## Recorded data
───
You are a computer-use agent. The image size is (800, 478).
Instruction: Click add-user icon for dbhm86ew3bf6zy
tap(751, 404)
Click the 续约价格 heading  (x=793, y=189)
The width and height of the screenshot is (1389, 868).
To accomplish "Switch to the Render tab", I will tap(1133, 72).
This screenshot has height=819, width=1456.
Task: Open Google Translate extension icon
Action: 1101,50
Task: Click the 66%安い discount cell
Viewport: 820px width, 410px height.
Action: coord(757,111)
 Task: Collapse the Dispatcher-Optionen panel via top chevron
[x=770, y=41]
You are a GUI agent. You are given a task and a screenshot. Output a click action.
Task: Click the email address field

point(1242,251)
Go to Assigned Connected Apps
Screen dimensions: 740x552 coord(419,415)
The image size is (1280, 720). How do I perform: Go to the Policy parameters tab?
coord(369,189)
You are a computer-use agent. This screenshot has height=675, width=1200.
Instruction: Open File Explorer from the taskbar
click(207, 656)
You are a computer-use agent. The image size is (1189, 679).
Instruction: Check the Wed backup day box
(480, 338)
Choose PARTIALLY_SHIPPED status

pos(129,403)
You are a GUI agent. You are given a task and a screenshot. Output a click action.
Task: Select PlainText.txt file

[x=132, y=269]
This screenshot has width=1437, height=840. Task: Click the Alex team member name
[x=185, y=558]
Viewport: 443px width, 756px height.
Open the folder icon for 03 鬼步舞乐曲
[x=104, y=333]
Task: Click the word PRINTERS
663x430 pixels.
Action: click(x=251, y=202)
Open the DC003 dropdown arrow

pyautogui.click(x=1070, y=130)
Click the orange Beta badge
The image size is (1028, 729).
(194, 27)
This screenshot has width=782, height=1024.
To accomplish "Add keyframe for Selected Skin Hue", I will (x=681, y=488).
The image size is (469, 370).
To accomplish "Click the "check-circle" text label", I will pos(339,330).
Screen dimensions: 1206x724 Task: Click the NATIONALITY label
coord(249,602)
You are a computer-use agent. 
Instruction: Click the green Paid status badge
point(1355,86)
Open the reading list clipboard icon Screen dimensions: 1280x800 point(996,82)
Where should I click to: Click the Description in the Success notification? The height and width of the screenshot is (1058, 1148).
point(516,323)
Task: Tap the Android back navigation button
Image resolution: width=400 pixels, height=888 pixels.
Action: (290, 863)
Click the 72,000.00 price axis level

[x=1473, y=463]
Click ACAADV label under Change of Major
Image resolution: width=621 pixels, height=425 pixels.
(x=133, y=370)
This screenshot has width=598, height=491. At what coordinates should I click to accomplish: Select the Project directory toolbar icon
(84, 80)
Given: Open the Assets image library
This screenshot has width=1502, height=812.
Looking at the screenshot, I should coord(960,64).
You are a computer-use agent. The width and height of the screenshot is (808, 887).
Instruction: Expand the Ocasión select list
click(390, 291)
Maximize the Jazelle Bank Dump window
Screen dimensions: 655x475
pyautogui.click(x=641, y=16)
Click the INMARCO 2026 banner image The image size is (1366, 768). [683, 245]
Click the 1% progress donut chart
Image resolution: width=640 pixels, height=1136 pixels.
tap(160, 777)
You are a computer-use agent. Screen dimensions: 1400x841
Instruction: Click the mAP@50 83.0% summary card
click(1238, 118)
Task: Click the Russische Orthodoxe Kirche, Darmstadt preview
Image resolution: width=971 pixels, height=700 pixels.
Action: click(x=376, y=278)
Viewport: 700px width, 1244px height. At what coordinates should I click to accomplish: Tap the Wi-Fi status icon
───
## Task goal
How many lines in the records above contain the word "agent"? State that number and nothing more.

## Finished task
8